— Document section —
┌──

I was then referred to another doctor. He was head of the Geriatric Urological Dept. at KUMED. I told him of my symptoms and of the failure of medical science to find the cause. He ran the usual test (testing for pathogens); did a prostate check (finding nothing of course). I felt like a lab rat having redundant experiments performed upon me with mindless monotony. I used to think pointless repetition was the proverbial definition of insanity – i.e. doing the same thing over and over again and expecting a different outcome. Later, frustrated with the predictable non-results, I did some research of my own on the internet; whereupon I came across the Interstitial Cystitis Association web site. The symptoms of IC they described were very much like my own. I believed I finally found a possible cause of my malady.

I then returned to my last doctor, my fourth one ( the last two didn‘t have a clue and the third one was a jerk), and I asked him about it. He informed me that IC was very rare and, in fact, is hardly ever found in men. He seemed very skeptical at first but he eventually suggested going inside with a cystoscope and performing a biopsy, explaining that it was the only way to know for sure. I dreaded the prospect, but I agreed because I wasn’t getting any better and the excruciating pain was making me contemplate the necessity of the continuation of my own life. The procedure was performed while I was under general anesthesia. The bladder was distended; photos were taken; the biopsy was performed. Shortly after, while I was still in recovery, the doctor came out with the photos and told my partner that it was one of the worst cases of Interstitial Cystitis in a male that he had ever seen. He remarked — no wonder the poor guy was in such terrible pain, and he added that he felt sorry for me. For my own part, I felt simultaneous relieved and justified in pursuing the cause of my affliction, albeit, at first, unsuccessfully, for more than five years through as many as four different urologists.

└──

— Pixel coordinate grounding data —
┌──

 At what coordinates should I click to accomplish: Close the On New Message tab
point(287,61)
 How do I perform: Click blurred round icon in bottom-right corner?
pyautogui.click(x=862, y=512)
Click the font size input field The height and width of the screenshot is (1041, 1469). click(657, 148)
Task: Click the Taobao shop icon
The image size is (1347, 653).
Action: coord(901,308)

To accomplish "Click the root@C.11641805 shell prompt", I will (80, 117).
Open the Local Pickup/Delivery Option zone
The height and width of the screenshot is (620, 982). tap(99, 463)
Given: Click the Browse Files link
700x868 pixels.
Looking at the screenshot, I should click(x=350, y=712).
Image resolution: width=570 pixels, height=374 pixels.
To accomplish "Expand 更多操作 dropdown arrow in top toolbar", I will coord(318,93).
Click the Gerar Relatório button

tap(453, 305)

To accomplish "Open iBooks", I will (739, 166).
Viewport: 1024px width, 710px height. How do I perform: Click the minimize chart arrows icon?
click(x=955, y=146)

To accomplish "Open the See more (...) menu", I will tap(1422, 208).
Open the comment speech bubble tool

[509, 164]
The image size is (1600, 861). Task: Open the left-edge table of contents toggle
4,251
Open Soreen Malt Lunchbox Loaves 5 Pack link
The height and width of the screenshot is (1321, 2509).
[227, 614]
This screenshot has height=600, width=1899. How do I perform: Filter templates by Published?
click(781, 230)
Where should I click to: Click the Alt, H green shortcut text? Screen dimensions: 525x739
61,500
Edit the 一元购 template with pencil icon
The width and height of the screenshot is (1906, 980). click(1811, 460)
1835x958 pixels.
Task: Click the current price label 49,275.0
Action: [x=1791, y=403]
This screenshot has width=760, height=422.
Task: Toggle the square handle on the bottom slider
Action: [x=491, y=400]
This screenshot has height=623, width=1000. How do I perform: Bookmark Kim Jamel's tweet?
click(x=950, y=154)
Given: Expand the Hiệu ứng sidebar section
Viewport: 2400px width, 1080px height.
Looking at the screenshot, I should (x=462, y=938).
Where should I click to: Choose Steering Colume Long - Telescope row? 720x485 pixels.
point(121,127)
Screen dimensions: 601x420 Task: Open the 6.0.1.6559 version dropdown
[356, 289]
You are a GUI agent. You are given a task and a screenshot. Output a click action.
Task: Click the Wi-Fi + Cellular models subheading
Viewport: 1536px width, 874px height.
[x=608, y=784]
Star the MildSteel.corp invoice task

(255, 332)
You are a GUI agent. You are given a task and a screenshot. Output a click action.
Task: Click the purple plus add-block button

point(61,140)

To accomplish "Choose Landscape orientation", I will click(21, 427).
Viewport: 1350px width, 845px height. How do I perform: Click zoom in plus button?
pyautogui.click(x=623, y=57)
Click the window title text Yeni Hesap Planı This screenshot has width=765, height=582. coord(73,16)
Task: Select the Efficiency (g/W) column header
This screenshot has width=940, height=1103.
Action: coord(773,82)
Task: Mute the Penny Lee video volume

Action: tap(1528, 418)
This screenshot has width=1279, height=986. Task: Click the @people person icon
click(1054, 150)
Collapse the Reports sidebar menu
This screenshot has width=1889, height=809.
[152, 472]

└──

— Tasks and exercises —
a - From the account of the interstitial cystitis diagnosis above, write out the part that opens with the words containing "I was then referred" and closes with "of my malady.".
b - Answer these questions using the account of the interstitial cystitis diagnosis above:
(i) What department did the doctor at KUMED head?
(ii) Which organization's web site did the writer find while researching online?
(iii) For how long did the writer pursue the cause of the affliction?

— Task-by-task results —
a -
I was then referred to another doctor. He was head of the Geriatric Urological Dept. at KUMED. I told him of my symptoms and of the failure of medical science to find the cause. He ran the usual test (testing for pathogens); did a prostate check (finding nothing of course). I felt like a lab rat having redundant experiments performed upon me with mindless monotony. I used to think pointless repetition was the proverbial definition of insanity – i.e. doing the same thing over and over again and expecting a different outcome. Later, frustrated with the predictable non-results, I did some research of my own on the internet; whereupon I came across the Interstitial Cystitis Association web site. The symptoms of IC they described were very much like my own. I believed I finally found a possible cause of my malady.

b -
(i) The Geriatric Urological Dept.
(ii) The Interstitial Cystitis Association.
(iii) More than five years.